Last month, we launched a letter-writing campaign urging MPs to attend Clive Lewis’ Water Bill debate on 28th March. Thanks to our dedicated members and supporters, we have already sent over 7,500 letters—a huge achievement!
Our momentum is building, and together, we are making the case for a fairer, publicly owned water system.
Received the following reply from Matt Rodda (Labour, Reading Central)
Thank you for your email.
I appreciate the issues you raise. I share customers’ anger at the scale of water bill rises to fix a lack of investment in water infrastructure. Water companies are failing to deliver for their customers and the environment, and the public has rightly had enough.
I believe the problems we are facing with water companies and the bitter pill of higher water bills have arisen because the last Government weakened regulation, failed to invest in infrastructure and allowed water bosses to take millions of pounds in bonuses while pumping record levels of sewage into our waters.
I am proud to have supported the Water (Special Measures) Act which became law in February 2025.
This legislation will strengthen the powers of the regulator, Ofwat, so it can better hold water companies to account for poor performance. It will give Ofwat new powers to ban undeserved bonuses when water company executives fail to meet high standards. It will introduce stricter penalties, including where senior executives obstruct investigations by environmental regulators, and includes provisions for automatic and severe fines for wrongdoing. It also introduces mandatory monitoring of emergency overflows and pollution incidents.
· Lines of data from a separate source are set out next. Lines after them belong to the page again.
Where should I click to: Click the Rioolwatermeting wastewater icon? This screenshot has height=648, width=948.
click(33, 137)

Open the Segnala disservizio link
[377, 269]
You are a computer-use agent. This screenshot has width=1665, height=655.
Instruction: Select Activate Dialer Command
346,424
I also welcome the actions the Government took immediately on coming into office. This included measures to ensure funding for vital infrastructure investment is ringfenced and to put customers and the environment at the heart of water companies’ objectives.
Compensation for households and businesses when basic water services are affected will be doubled and powerful new customer panels will be able to hold water company bosses to account.
I believe the measures the Government is taking will strengthen the enforcement regime and make clear that it will not tolerate poor performance across the water sector. Change will take time, but I strongly support action to fundamentally transform how our water industry is run and restore our rivers, lakes and seas to good health.
Thank you once again for contacting me about this important issue.